Text
◆ ◆ ◆

Almost Friends is a 2016 American comedy-drama film written and directed by Jake Goldberger. The film stars Freddie Highmore, Odeya Rush, Haley Joel Osment, Christopher Meloni, and Marg Helgenberger.

The film premiered on October 14, 2016 at the Austin Film Festival. It was released in North America on November 17, 2017, by Gravitas Ventures and Orion Pictures.

Plot
Charlie (Freddie Highmore) is an unmotivated man who lives at home with his mother (Marg Helgenberger) and stepfather while working at a small movie theatre and living vicariously through his best friend, Ben (Haley Joel Osment). His life takes an unpredictable turn however, when he finds himself falling for local barista Amber (Odeya Rush). Problem is, Amber has her own distractions: her mooching roommate (Jake Abel), a track star boyfriend (Taylor John Smith) and steadfast plans to move to New York City. On top of that, Charlie's estranged father (Christopher Meloni) unexpectedly re-enters his life just as he begins to take a long, hard look at where he's going and who he wants to be. With conflict after conflict piling on, will Charlie reach his tipping point or will he finally find the path forward?

◆ ◆ ◆

Given problem A
According to the film article, where did Almost Friends premiere?
The film article and the entries are unrelated material.

Data records

◆ ◆ ◆

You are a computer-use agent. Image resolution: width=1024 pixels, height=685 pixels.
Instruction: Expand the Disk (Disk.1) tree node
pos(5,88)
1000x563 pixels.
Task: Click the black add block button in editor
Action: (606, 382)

◆ ◆ ◆

Given problem B
Reproduce every entry in the data records verbatim, line for line.

Task output A
At the Austin Film Festival, on October 14, 2016.

Task output B
You are a computer-use agent. Image resolution: width=1024 pixels, height=685 pixels.
Instruction: Expand the Disk (Disk.1) tree node
pos(5,88)
1000x563 pixels.
Task: Click the black add block button in editor
Action: (606, 382)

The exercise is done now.